Engineers at Duke University have built the world's fastest thermal photodetector — a device barely thicker than a soap bubble that can sense light across the entire electromagnetic spectrum and generate an electrical signal in just 125 picoseconds, or 125 trillionths of a second. The breakthrough, which runs at frequencies up to 2.8 gigahertz, is hundreds to thousands of times faster than any previous thermal detector ever built, operates at room temperature without any external power source, and could transform multispectral imaging across medicine, agriculture, national security, and space exploration. The research was published in the journal Advanced Functional Materials and funded by the Air Force Office of Scientific Research and the Gordon and Betty Moore Foundation.
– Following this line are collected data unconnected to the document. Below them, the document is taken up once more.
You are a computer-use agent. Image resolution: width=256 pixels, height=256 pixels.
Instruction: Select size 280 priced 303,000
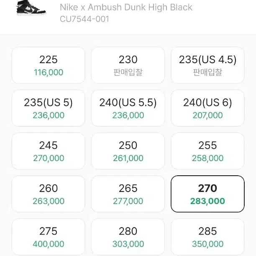pos(128,236)
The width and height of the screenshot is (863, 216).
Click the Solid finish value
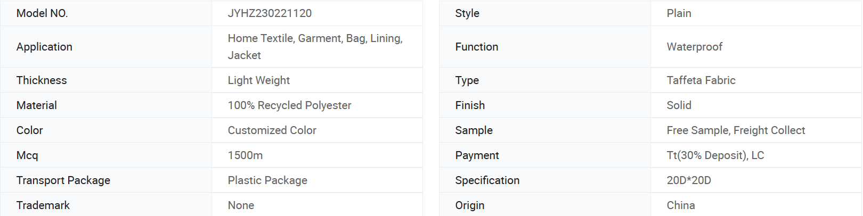click(679, 105)
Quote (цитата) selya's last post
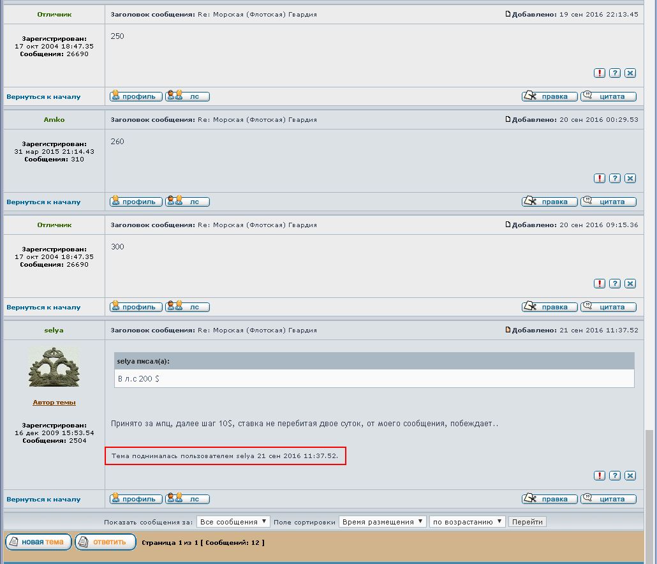Image resolution: width=657 pixels, height=564 pixels. click(x=609, y=499)
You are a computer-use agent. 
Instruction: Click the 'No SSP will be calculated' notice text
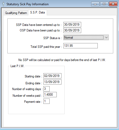[62, 60]
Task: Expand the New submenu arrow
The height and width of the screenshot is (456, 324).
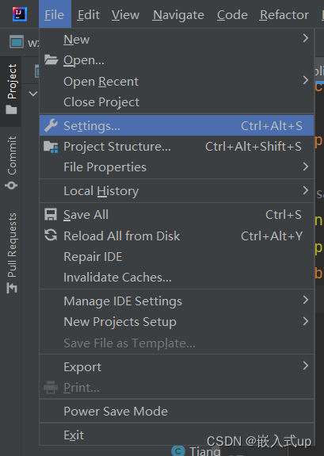Action: (305, 38)
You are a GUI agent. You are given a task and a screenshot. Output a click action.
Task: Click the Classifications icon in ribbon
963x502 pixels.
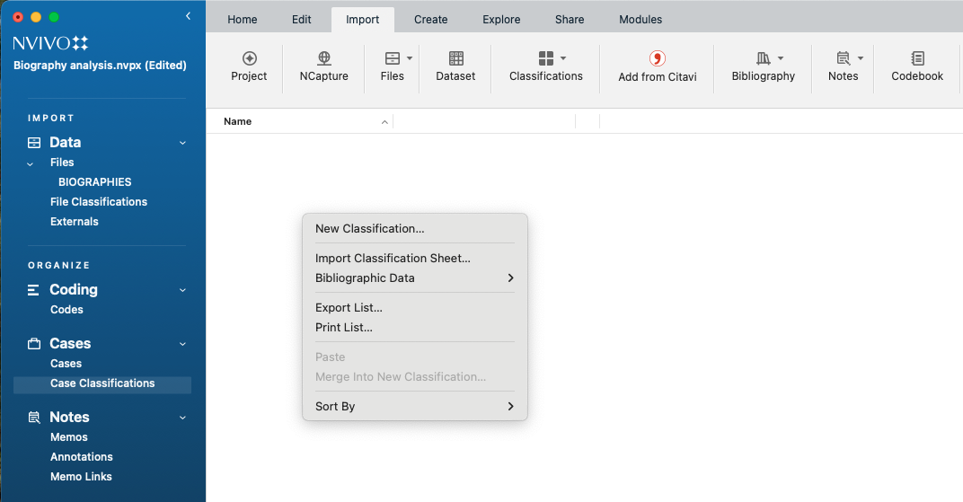545,58
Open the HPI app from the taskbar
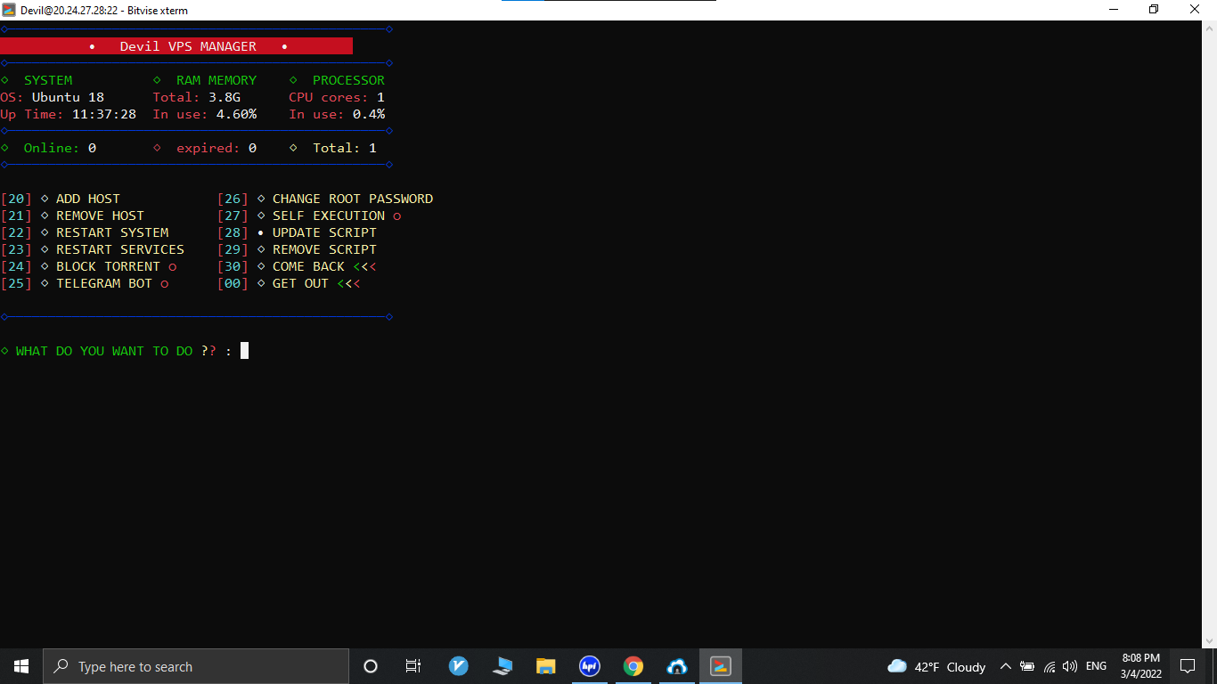The image size is (1217, 684). (589, 666)
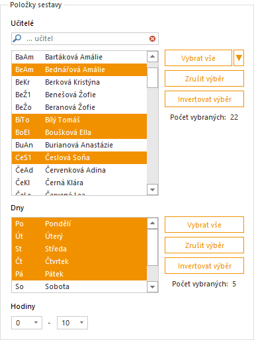The height and width of the screenshot is (340, 254).
Task: Select teacher Červenková Adina
Action: 79,170
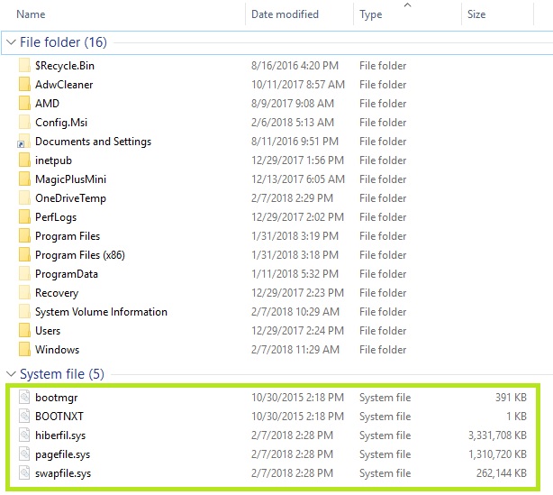The width and height of the screenshot is (553, 495).
Task: Collapse the System file (5) group
Action: click(11, 374)
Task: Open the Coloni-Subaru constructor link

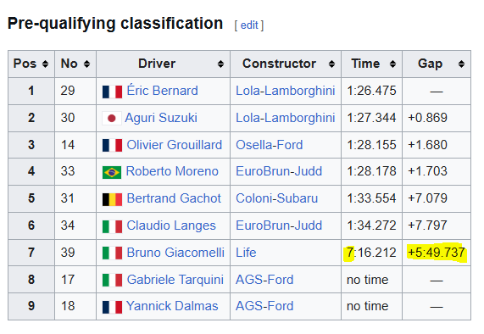Action: pos(276,198)
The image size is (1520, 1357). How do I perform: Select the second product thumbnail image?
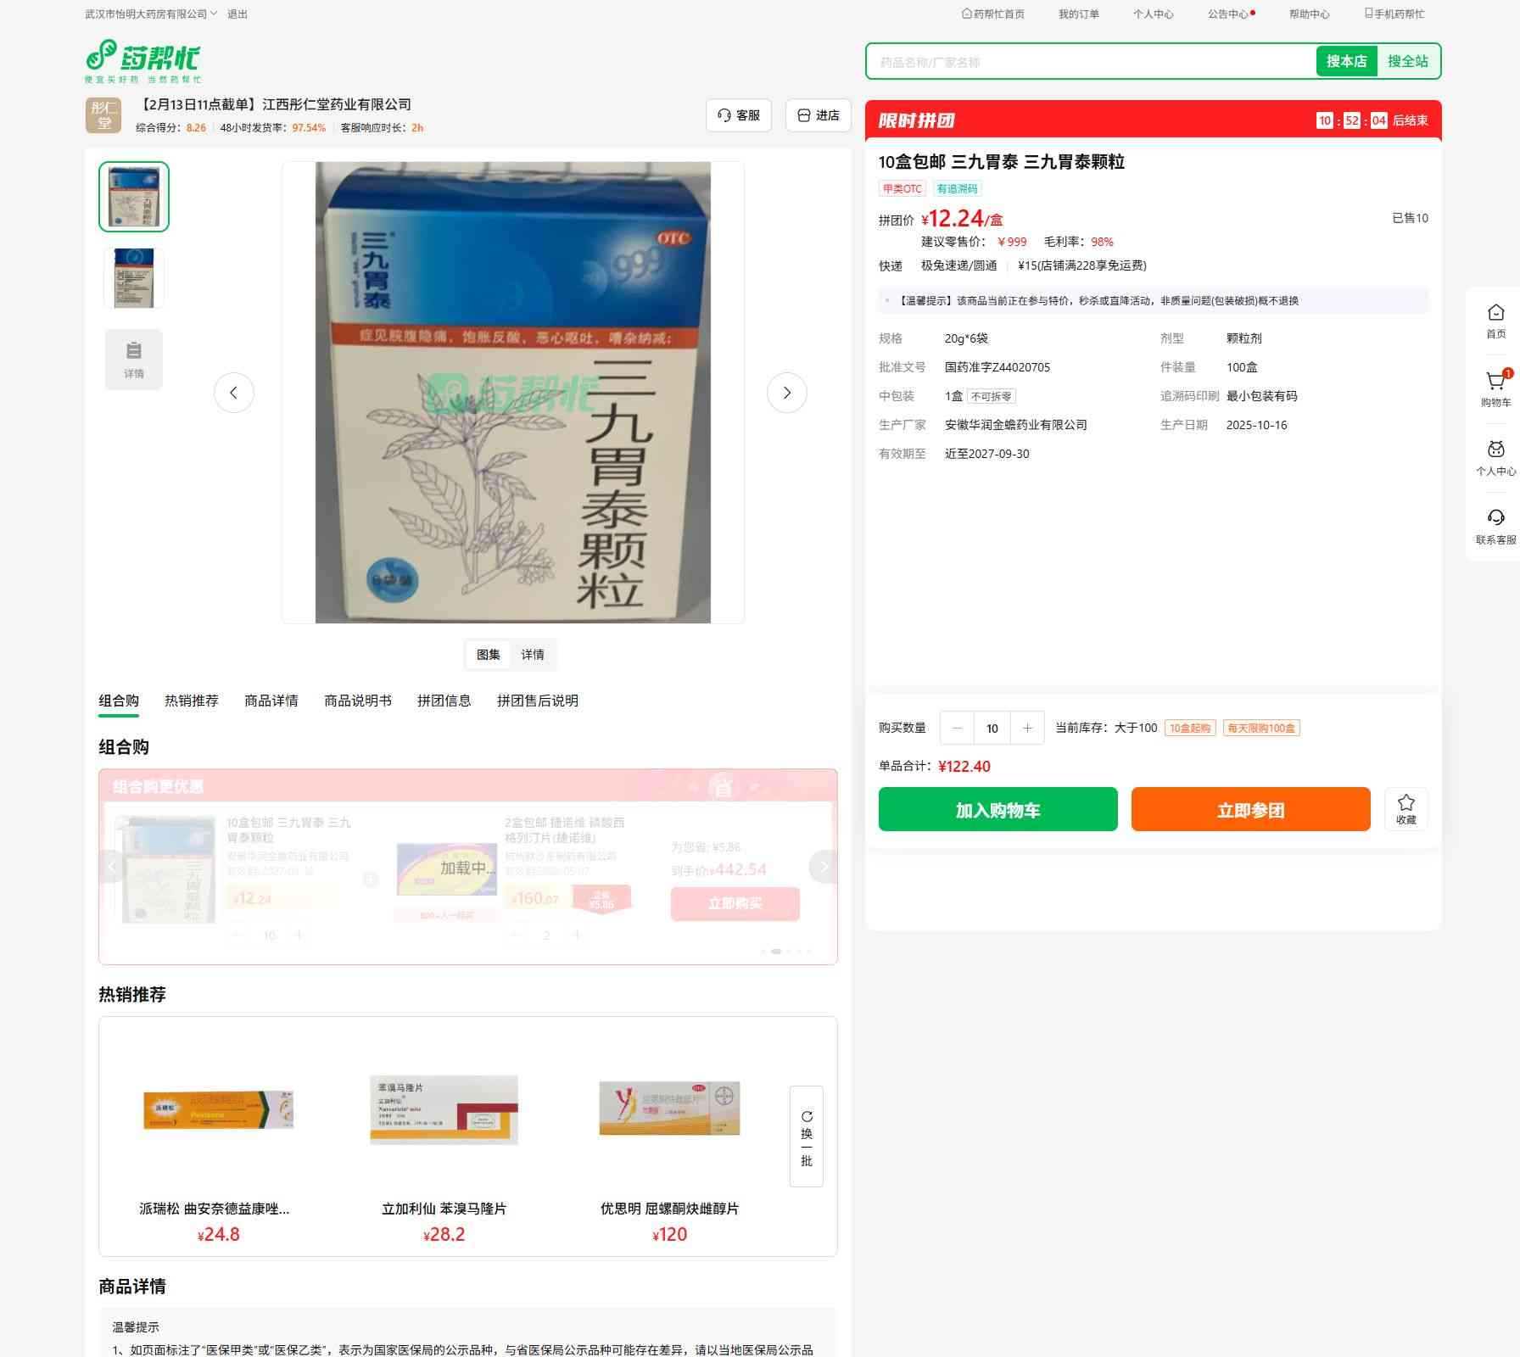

The device was developed in the laboratory of Maiken Mikkelsen, professor of electrical and computer engineering at Duke's Pratt School of Engineering, and relies on a phenomenon called plasmonics that essentially traps light inside an impossibly thin material. The architecture uses precisely arranged silver nanocubes — each tens of nanometers across — positioned just 10 nanometers above a flat gold layer. When light strikes the surface of a nanocube, it excites the silver's electrons into a collective oscillation called a plasmon, which traps the light's energy in the narrow gap between the nanocube and the gold below. This captured energy heats an ultra-thin pyroelectric film sandwiched in the gap, which converts that temperature change into an electrical signal in a fraction of a nanosecond.

The device's record-breaking speed stems directly from its extraordinary thinness. Traditional pyroelectric detectors — the class of sensors that convert temperature changes into electricity — require bulk material to absorb enough light to generate a measurable signal. That bulk creates thermal inertia: the sensor heats and cools slowly, limiting how fast it can respond. By using plasmonics to concentrate light with extraordinary efficiency in a gap just 10 nanometers wide, the Duke team needed only an ultrathin pyroelectric layer, which heats and cools in femtoseconds. PhD student Eunso Shin, who led the experimental work, also developed a new, low-cost measurement technique using distributed feedback lasers to precisely verify the device's speed — a method that could itself accelerate the development of other ultrafast detectors across the field.

The spectrum coverage of the detector is as impressive as its speed. Because the plasmonic response can be tuned by adjusting the size and spacing of the nanocubes, the device can be engineered to absorb light at virtually any wavelength from ultraviolet through infrared — or across the entire spectrum simultaneously. This makes it fundamentally different from semiconductor photodetectors, which are each sensitive only to a narrow range of wavelengths and require different materials for different spectral ranges. A single Duke-style device could replace an entire array of conventional sensors, dramatically simplifying the hardware required for multispectral imaging systems.

The applications span a remarkable range of domains. In medicine, multispectral cameras built with the detector could identify cancerous tissue in real time during surgery by distinguishing the different infrared signatures of healthy and malignant cells. In precision agriculture, drones equipped with the device could map crop health, identify irrigation problems, and detect fungal disease across thousands of acres in a single pass without bulky cooling equipment. In national security, satellites could conduct broad-area thermal surveillance without the complex cryogenic cooling systems that current high-speed infrared detectors require. NASA has identified passive, room-temperature broadband detectors as a priority for future deep-space missions where power budgets are severely constrained. "We essentially broke the fundamental trade-off between sensitivity and speed that has constrained thermal detectors for decades," Mikkelsen said. The team said the device could be made even faster still by optimizing the geometry of the gap between the nanocubes and the gold layer.